The Eurasia director argues that this combination of measures raised concerns about the ability to finance the exemption and potentially increase consumption and inflation, contradicting the initial objective of fiscal control.

“Isso not just raises concerns about the ability to finance this exemption, but it is also a policy that generates more consumption and, therefore, more inflation exactly when the government’s intention and try to control this more inflationary impulse. The result was a stronger dollar, rising inflation expectations and greater difficulties for the Central Bank.”he noted.

Unfavorable external scenario

The political scientist also highlights that the moment is particularly delicate due to the external scenario. The Donald Trump administration’s policies in the United States, including tougher tariff measures and a more staunch anti-immigration stance, added to the lack of improvement in American public accounts, tend to generate more global inflation and strengthen the dollar.

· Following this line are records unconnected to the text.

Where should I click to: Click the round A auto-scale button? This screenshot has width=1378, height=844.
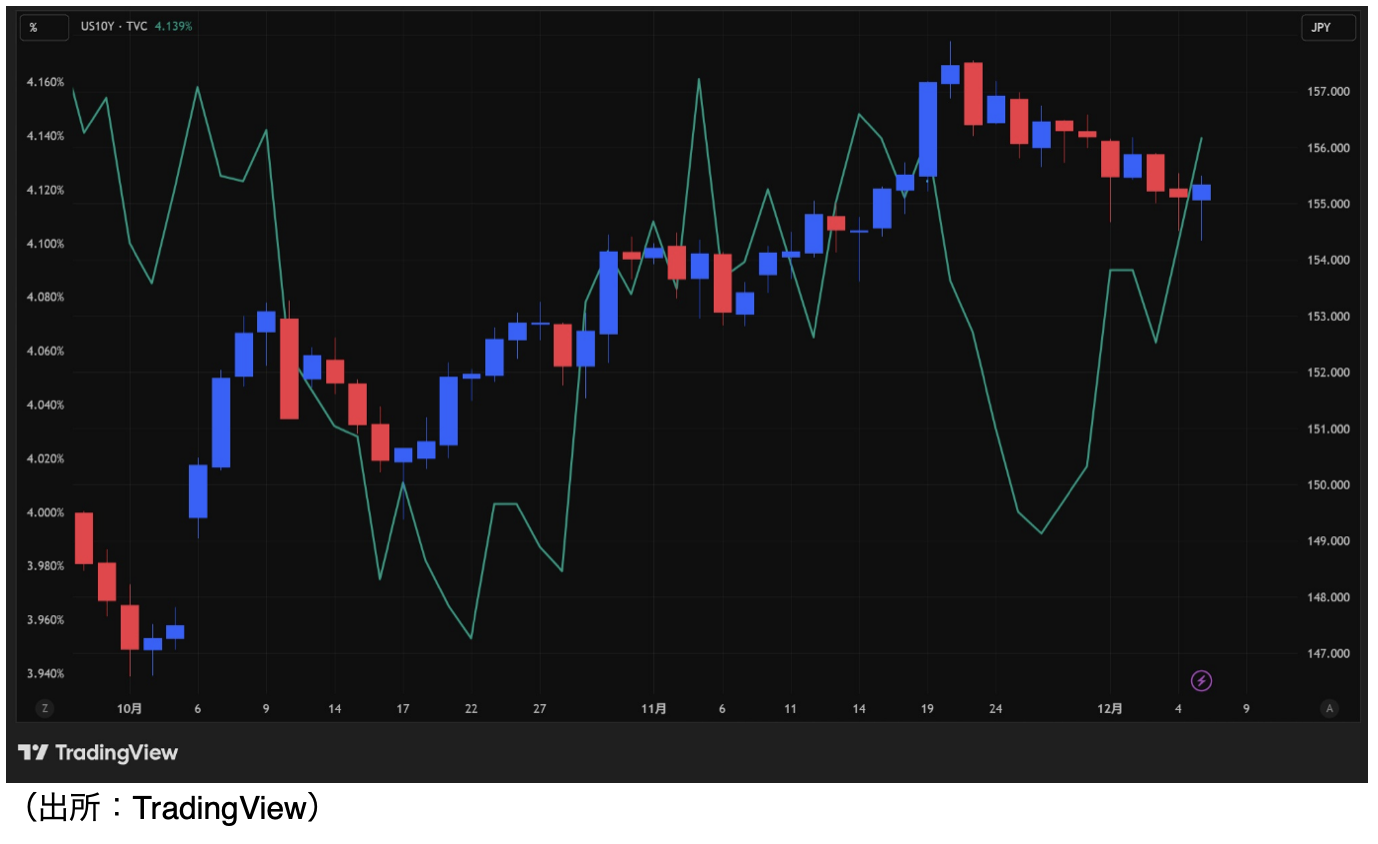pos(1329,708)
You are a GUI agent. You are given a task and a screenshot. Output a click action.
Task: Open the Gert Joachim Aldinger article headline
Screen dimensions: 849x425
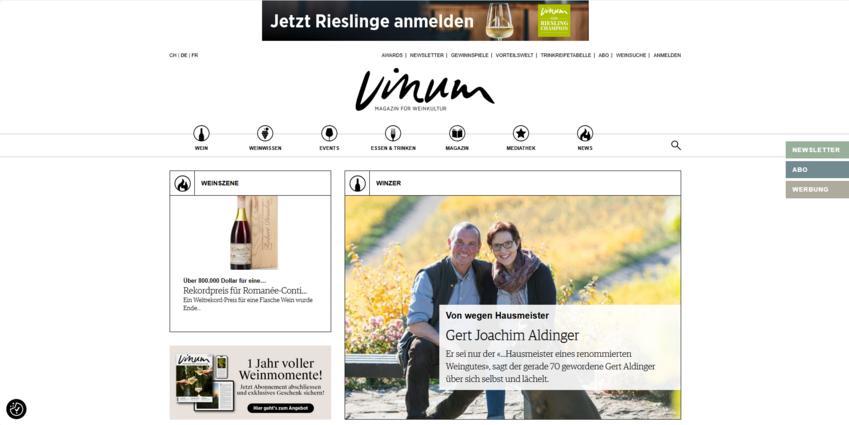pos(512,336)
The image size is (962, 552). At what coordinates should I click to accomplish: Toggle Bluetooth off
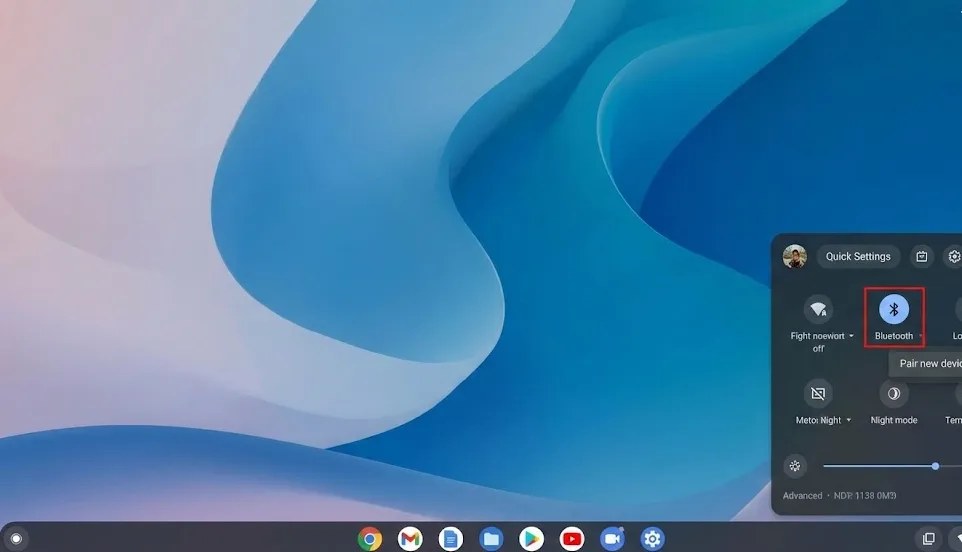[x=894, y=310]

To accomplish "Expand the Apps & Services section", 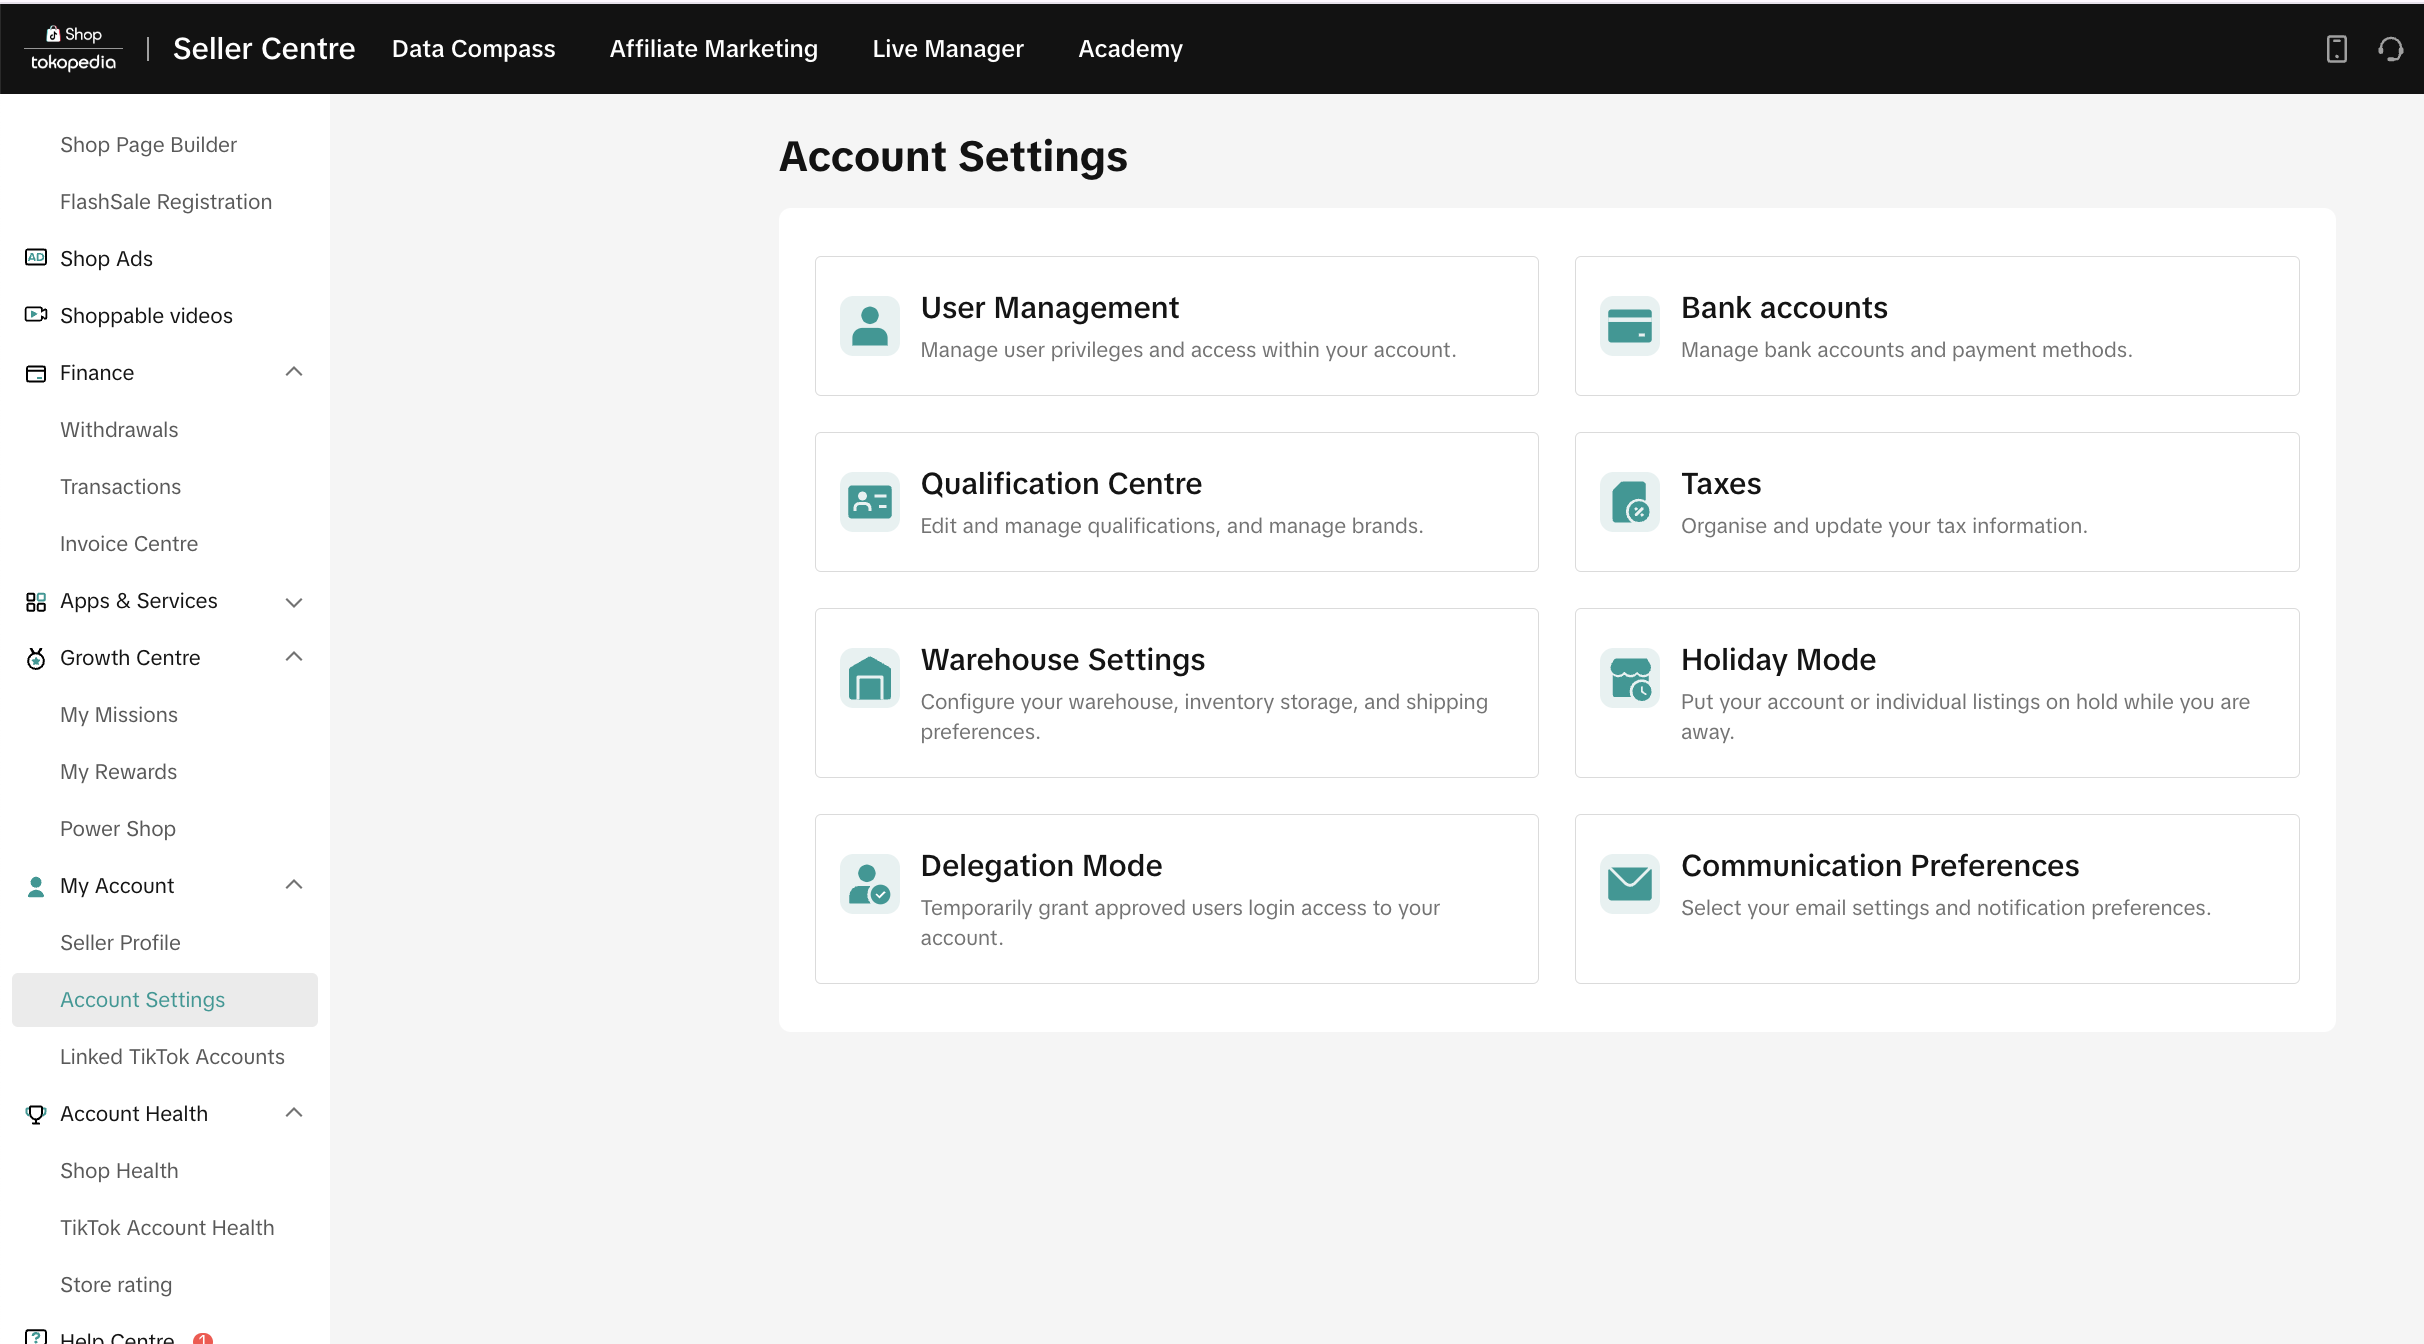I will click(x=293, y=602).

“All of this generates more inflation and this also translates into a stronger dollar and emerging market currencies, like Brazilmore undervalued. In other words, just when the government needed to give a constructive signal to protect itself before an external environmentthe most adverse, he did just the opposite”, he stated.

“This translates, not Brazil, with higher interest rates, more depreciated exchange ratemore inflation and, politically for 2026, generates more risks for President Lula in the coming years”, he concluded.